AUTODIFF: Autoregressive Diffusion Modeling for Structure-based Drug Design

Xinze Li,Penglei Wang,Tianfan Fu,Wenhao Gao,Chengtao Li,Leilei Shi,Junhong Liu
2024-04-03
Abstract:Structure-based drug design (SBDD), which aims to generate molecules that can bind tightly to the target protein, is an essential problem in drug discovery, and previous approaches have achieved initial success. However, most existing methods still suffer from invalid local structure or unrealistic conformation issues, which are mainly due to the poor leaning of bond angles or torsional angles. To alleviate these problems, we propose AUTODIFF, a diffusion-based fragment-wise autoregressive generation model. Specifically, we design a novel molecule assembly strategy named conformal motif that preserves the conformation of local structures of molecules first, then we encode the interaction of the protein-ligand complex with an SE(3)-equivariant convolutional network and generate molecules motif-by-motif with diffusion modeling. In addition, we also improve the evaluation framework of SBDD by constraining the molecular weights of the generated molecules in the same range, together with some new metrics, which make the evaluation more fair and practical. Extensive experiments on CrossDocked2020 demonstrate that our approach outperforms the existing models in generating realistic molecules with valid structures and conformations while maintaining high binding affinity.
Machine Learning
What problem does this paper attempt to address?

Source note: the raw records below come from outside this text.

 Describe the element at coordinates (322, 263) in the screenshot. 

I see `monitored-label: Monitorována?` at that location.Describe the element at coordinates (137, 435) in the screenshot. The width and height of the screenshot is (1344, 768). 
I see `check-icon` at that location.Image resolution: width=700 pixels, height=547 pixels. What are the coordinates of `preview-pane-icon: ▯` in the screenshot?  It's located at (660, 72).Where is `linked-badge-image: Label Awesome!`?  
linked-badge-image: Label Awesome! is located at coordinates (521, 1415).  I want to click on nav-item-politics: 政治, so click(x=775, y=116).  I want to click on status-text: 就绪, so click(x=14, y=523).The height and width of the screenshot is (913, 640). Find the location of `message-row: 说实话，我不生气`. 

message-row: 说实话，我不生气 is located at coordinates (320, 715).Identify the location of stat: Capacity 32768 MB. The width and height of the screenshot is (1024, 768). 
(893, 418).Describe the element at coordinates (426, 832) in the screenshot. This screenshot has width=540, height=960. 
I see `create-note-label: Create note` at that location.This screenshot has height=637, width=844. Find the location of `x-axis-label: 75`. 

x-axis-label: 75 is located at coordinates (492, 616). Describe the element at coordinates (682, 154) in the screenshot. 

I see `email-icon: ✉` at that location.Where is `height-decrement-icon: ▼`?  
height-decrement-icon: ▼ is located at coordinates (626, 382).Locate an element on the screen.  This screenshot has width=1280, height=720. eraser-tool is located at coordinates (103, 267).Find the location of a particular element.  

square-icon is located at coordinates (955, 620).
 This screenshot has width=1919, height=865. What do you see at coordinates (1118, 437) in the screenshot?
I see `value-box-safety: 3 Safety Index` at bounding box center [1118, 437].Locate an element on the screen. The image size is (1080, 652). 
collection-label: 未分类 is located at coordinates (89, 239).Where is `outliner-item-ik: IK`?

The problem addressed in this paper is how to generate molecules with reasonable structures that bind tightly to the target protein in the field of drug design. Existing methods suffer from issues such as ineffective local structures or unrealistic conformations, mainly due to poor learning of bond angles or torsion angles. To address this, the paper proposes a diffusion model called AUTODIFF, which is based on the autoregressive generation method of conformal primitives. It first preserves the local structural information of the molecule and then encodes the interaction between protein-ligand complexes using SE(3) equivariant convolutional networks. The molecule is generated by diffusing according to the primitives. Furthermore, the paper improves the evaluation framework for fairer and more practical assessments. Experimental results show that AUTODIFF can generate molecules with effective structures and conformations while retaining high binding affinity.